*Work to be completed:* Rewrite the stretch from the line containing "Tap the Do Not" through the line containing "pyautogui.click(x=1528, y=217)", swapping "bookmark" for "favorites" and leaving everything else unchanged.

[Dataset items]
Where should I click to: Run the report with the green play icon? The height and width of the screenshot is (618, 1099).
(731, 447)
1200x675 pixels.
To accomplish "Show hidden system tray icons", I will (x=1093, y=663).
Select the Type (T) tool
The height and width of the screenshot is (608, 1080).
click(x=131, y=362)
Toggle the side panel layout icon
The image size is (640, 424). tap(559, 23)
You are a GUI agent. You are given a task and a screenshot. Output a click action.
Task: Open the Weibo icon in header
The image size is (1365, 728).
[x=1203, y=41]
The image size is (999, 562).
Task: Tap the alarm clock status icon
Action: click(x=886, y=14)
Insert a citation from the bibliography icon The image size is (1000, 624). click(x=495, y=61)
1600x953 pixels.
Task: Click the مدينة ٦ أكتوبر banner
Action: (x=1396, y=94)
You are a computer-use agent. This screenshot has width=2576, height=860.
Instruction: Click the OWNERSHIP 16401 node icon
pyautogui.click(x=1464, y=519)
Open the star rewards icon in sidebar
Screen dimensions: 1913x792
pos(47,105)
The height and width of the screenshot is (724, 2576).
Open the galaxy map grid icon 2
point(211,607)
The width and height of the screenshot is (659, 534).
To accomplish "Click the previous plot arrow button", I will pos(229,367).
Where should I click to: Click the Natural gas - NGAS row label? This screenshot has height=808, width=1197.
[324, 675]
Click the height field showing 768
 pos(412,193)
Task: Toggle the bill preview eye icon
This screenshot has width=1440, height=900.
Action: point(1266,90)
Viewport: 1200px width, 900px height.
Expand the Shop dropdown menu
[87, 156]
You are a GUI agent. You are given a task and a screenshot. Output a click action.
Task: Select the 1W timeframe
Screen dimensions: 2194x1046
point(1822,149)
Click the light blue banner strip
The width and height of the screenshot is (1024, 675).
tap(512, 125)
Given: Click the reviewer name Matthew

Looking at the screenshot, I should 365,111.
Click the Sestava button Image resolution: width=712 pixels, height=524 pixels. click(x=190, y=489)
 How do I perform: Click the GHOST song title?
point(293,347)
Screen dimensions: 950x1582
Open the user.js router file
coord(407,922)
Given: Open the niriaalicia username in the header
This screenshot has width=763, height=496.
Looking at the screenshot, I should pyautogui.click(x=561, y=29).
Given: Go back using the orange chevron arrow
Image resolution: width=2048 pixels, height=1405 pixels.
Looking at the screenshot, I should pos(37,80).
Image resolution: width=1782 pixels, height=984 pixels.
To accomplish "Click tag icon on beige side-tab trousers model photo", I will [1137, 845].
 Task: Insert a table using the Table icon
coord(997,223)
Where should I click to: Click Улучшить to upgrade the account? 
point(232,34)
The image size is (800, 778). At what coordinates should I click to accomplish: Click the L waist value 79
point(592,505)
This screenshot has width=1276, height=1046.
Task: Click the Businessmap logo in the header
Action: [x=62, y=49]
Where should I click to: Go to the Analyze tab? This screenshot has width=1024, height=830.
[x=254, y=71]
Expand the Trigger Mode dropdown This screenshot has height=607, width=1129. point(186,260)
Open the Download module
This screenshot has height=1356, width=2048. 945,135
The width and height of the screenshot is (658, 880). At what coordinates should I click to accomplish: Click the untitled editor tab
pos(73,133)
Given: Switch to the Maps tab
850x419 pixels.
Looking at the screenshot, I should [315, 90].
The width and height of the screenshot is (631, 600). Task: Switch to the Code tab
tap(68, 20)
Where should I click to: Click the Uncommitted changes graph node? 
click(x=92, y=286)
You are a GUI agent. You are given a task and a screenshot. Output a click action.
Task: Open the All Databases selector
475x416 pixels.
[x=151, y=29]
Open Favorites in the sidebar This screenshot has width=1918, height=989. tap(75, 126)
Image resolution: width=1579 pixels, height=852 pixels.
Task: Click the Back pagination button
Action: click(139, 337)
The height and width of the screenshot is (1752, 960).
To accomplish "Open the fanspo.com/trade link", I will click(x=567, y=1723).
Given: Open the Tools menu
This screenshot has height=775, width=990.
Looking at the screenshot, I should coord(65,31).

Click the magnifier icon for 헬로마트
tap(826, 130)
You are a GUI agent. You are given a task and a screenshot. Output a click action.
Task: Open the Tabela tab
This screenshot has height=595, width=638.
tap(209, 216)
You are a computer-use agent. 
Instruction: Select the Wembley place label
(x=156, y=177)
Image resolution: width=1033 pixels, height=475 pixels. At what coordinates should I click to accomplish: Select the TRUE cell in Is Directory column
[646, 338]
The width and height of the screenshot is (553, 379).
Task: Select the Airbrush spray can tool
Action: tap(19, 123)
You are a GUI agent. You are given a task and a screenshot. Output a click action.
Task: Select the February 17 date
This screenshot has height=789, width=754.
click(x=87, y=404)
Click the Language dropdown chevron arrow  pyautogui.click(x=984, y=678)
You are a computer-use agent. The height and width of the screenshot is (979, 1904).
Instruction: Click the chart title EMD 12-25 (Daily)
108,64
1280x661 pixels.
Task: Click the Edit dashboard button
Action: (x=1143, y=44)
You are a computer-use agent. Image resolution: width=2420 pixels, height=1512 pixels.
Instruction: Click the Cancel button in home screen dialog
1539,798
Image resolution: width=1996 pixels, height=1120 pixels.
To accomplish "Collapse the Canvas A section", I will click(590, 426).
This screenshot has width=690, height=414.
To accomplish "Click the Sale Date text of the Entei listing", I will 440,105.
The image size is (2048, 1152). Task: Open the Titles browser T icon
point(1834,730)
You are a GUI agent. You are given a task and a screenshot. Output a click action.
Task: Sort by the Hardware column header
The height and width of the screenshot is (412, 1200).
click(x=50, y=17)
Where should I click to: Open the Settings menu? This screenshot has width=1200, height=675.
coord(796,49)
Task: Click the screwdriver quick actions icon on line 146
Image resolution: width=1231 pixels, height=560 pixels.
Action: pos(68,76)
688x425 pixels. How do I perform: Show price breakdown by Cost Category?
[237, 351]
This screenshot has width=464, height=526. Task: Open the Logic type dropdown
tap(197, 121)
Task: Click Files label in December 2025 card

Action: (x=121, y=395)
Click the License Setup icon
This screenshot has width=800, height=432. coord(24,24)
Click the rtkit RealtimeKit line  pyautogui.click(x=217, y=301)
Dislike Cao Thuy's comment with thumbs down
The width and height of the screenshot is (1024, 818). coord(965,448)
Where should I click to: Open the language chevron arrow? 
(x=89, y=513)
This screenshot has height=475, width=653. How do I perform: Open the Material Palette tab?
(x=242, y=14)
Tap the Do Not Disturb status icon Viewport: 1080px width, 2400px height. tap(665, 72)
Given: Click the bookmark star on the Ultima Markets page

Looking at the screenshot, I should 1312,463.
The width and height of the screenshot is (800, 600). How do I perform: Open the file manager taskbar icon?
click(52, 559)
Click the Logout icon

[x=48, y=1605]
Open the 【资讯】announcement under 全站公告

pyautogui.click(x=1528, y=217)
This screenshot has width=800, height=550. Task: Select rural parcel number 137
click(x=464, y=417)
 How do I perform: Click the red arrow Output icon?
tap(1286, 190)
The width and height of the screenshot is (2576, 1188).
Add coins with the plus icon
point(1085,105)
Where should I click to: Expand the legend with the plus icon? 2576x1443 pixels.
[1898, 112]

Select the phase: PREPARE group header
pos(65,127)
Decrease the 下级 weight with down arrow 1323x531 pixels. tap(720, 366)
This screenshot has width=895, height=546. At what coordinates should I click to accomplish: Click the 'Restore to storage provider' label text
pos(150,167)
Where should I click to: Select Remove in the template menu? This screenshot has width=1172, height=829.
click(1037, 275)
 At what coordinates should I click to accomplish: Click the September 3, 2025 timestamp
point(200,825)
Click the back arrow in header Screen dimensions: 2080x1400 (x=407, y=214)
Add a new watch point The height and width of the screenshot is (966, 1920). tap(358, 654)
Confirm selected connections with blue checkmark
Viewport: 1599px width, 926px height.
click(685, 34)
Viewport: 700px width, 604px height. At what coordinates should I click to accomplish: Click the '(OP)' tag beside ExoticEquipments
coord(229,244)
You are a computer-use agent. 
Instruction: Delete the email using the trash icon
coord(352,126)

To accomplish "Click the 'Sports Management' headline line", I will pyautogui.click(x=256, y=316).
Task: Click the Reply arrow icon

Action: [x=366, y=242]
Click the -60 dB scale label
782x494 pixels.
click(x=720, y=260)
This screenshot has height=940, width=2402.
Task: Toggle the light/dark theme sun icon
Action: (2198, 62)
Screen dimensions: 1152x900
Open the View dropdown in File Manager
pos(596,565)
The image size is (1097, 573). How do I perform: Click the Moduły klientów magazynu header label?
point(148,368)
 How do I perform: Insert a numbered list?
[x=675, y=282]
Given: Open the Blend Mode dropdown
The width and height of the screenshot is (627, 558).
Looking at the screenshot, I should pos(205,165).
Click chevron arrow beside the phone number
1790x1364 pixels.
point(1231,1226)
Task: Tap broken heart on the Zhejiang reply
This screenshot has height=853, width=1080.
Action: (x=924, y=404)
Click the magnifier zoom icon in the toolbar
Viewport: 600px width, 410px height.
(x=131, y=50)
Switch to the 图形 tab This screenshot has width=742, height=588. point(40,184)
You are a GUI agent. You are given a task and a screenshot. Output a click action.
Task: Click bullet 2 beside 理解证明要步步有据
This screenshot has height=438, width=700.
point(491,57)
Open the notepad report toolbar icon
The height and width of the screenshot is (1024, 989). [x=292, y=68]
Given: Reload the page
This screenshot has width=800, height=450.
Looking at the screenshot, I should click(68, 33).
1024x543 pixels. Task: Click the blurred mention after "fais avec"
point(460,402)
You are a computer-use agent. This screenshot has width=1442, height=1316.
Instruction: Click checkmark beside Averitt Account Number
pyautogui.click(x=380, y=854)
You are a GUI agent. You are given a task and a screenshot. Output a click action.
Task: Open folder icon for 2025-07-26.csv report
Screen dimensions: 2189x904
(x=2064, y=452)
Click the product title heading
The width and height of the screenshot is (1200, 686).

*Task response:*
Tap the Do Not Disturb status icon Viewport: 1080px width, 2400px height. tap(665, 72)
Given: Click the favorites star on the Ultima Markets page

Looking at the screenshot, I should 1312,463.
The width and height of the screenshot is (800, 600). How do I perform: Open the file manager taskbar icon?
click(52, 559)
Click the Logout icon

[x=48, y=1605]
Open the 【资讯】announcement under 全站公告

pyautogui.click(x=1528, y=217)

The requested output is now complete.